**EXCERPT PROVIDED**
Is it? I'm mostly used to (pre-)C++11 and the only unusual operators I see are ^^T (which I presume accesses the metadata info of T) and [:e:] (which I assume somehow casts the enumerator metadata 'e' to a constant value of T).

And template for but I assume that's like inline for like in zig.

I was a fool to assume that the same forces shaping the ugliness of C++ syntax would not also be at work in C++ 26.
You realize c++11 is closer in age to C++98 than C++26?
I was very curious to see what C++ 26 brings to the table, since I haven't used C++ in a while.

When I saw the 'no boilerplate' example, the very first thought that came to my mind:

This is the ugliest, most cryptic and confusing piece of code I've ever seen. Calling this 'no boilerplate' is an insult to the word 'boilerplate'.

Yeah, I can parse it for a minute or two and I mostly get it.

But if given the choice, I'd choose the C-macro implementation (which is 30+ years old) over this, every time. Or the good old switch case where I understand what's going on.

I understand that reflection is a powerful capability for C++, but the template-meta-cryptic-insanity is just too much to invite me back to this version of the language.

I find it quite readable. I can understand what it does even though I haven't written reflection code yet myself.
I wish I understood the reason for the `std::define_static_array`... Why can't `std::meta::enumerators_of` just return something that can be iterated through????
I've been wondering about debug-ability of code using reflection. X-Macros are quite annoying to step through in most debuggers, though possible. While the code in the first example is evaluated fully at compile-time, how would you approach debugging it?
No doubt reflection has been built with other use cases in mind, but it sure would have been nice just to have std::to_string(enum)
Another win for X macros and for C style in general, though the author didn’t declare it as such.
I can't imagine myself using reflection much, but maybe it will eliminate a lot of feature proposals bogging down the committee and they can focus on harder problems.

It would be cool if the stated goal of C++29 was compile times.

"Enum to string"

We've come full circle huh?

Why do you need this, logging? In that case I would rather reflect the logging statement to pribt any variable name, or hell, just write out the string.

If saving for db, maybe store as string, there's more incentive for an enum in the db, if that's a string you might as well. At any rate it doesn't seem a great idea to depend on a variable name, imagine changing a variable name and stuff breaks.

I think the conclusion section should indicate that they are based entirely on GCC 16's behavior and current implementation. We should avoid generalizing one compiler's behavior and performance. Curious how this same test would behave once clang ships C++26 reflection.
Or VC++ if ever, which has the best modules support, but it is still trailing behind in C++23.

**WRITTEN EXERCISE 1**
In the discussion of C++26 reflection, why does one commenter say it is not a great idea to depend on a variable name when storing enum values?

**GIVEN ENTRIES**
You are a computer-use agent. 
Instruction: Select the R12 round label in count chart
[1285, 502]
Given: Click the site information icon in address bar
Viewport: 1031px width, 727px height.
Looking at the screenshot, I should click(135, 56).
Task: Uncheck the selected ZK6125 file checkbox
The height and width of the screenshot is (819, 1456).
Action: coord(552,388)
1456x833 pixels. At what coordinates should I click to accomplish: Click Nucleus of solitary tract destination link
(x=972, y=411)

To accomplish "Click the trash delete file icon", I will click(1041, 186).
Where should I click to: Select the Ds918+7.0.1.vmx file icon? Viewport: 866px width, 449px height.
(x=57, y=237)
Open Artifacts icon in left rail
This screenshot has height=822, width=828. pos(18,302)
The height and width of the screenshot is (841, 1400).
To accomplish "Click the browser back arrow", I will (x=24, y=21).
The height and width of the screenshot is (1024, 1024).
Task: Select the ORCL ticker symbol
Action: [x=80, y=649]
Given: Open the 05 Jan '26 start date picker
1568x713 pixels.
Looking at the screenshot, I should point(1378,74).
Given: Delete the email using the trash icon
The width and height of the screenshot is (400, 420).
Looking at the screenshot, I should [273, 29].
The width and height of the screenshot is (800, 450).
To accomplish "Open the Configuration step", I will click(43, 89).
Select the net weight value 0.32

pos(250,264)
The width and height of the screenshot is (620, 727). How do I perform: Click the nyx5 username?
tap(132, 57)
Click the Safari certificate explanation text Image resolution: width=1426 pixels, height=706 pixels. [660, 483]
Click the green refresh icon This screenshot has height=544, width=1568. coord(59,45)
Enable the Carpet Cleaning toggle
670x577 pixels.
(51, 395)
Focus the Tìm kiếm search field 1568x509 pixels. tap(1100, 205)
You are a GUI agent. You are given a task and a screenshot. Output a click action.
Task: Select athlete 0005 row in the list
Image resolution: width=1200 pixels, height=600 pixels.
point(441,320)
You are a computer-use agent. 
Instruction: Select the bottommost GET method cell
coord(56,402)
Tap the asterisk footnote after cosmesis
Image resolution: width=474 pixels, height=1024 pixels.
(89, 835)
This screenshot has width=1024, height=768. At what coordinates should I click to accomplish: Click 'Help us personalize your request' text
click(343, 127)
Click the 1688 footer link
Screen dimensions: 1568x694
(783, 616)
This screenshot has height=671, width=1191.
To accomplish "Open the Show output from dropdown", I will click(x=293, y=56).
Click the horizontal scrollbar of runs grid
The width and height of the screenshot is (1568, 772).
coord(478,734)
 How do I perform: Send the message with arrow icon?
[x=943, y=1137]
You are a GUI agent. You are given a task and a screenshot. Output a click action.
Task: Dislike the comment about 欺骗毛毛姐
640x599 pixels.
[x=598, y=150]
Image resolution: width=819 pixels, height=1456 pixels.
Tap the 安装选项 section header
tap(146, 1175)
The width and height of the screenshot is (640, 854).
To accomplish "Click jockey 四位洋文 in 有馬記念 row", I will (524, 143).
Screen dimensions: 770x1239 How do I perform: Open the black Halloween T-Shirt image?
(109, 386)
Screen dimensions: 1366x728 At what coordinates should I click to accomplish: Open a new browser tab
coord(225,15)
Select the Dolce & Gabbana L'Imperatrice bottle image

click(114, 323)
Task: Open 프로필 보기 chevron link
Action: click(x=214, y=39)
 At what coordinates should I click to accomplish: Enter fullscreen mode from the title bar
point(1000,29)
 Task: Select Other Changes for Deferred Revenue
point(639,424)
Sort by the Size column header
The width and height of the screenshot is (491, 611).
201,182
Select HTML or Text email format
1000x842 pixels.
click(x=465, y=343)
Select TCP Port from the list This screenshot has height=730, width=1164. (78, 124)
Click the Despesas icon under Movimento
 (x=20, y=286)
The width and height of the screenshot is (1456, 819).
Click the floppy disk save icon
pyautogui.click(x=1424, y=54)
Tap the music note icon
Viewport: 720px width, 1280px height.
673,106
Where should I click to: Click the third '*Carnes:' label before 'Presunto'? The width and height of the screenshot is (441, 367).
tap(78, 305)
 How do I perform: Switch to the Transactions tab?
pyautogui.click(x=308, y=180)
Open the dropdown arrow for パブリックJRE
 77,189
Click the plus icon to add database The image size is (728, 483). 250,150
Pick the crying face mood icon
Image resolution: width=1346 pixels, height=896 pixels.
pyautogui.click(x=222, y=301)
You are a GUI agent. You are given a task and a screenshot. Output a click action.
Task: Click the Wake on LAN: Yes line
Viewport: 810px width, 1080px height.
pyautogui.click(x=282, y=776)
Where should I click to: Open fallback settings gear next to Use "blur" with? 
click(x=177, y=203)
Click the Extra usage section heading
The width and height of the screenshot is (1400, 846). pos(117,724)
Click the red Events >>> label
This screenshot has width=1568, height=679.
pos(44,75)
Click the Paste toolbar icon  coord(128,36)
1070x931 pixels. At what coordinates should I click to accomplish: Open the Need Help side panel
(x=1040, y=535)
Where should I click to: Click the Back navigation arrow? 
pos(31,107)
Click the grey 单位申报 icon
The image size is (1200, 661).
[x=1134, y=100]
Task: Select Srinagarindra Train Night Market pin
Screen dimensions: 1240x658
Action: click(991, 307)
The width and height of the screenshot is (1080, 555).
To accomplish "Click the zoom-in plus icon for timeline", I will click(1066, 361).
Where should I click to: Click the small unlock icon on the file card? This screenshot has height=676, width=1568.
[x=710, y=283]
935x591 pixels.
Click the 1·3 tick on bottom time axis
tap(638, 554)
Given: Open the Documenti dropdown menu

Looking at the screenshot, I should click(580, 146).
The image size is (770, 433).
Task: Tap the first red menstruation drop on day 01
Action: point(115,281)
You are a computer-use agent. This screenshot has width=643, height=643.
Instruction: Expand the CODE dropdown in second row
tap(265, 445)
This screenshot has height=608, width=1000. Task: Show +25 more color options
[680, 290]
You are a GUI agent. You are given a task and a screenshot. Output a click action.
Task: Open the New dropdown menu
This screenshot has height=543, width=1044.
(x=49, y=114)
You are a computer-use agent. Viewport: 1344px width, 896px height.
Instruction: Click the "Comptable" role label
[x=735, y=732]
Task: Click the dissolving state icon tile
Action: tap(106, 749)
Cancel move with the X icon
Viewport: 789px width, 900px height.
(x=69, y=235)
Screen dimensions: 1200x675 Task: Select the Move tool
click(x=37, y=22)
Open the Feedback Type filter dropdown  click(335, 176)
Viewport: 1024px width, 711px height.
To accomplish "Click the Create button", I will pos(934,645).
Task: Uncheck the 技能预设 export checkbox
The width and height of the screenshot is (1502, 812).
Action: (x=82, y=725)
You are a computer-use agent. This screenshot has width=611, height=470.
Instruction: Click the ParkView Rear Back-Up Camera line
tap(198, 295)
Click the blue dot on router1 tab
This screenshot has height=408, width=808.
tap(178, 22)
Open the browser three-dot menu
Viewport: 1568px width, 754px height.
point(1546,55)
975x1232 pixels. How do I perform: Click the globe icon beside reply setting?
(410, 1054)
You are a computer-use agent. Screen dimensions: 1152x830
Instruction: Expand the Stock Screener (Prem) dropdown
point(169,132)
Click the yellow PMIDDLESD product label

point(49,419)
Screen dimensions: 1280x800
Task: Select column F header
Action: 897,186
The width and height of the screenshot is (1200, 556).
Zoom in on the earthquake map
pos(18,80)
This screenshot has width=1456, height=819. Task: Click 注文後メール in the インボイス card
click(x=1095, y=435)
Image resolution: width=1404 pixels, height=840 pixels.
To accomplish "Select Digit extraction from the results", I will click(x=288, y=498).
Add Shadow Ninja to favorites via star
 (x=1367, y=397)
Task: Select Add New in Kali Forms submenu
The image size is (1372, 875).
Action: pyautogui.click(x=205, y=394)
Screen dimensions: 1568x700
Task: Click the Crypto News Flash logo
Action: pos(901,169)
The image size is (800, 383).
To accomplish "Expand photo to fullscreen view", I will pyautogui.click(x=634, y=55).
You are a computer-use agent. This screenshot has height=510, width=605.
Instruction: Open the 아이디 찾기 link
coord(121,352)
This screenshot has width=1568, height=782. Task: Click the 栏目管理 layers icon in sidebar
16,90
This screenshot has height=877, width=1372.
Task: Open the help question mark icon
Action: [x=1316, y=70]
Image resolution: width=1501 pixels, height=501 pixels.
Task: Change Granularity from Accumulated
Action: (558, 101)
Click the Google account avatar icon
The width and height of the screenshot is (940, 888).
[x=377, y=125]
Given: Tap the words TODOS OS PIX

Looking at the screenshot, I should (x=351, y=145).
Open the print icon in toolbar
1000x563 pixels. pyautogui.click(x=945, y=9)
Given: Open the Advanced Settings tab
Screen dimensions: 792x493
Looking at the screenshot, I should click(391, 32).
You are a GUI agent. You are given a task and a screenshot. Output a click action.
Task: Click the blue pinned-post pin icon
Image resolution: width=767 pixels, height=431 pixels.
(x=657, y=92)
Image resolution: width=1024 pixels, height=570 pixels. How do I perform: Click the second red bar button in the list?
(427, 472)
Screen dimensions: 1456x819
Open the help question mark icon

**WRITTEN EXERCISE 2**
Reproduce, without any changes, everything in the records from the line containing "Image resolution: width=1024" down to the end of the records.

**WRITTEN RESPONSE 1**
The commenter says that depending on a variable name is risky because changing that name could break things.

**WRITTEN RESPONSE 2**
Image resolution: width=1024 pixels, height=570 pixels. How do I perform: Click the second red bar button in the list?
(427, 472)
Screen dimensions: 1456x819
Open the help question mark icon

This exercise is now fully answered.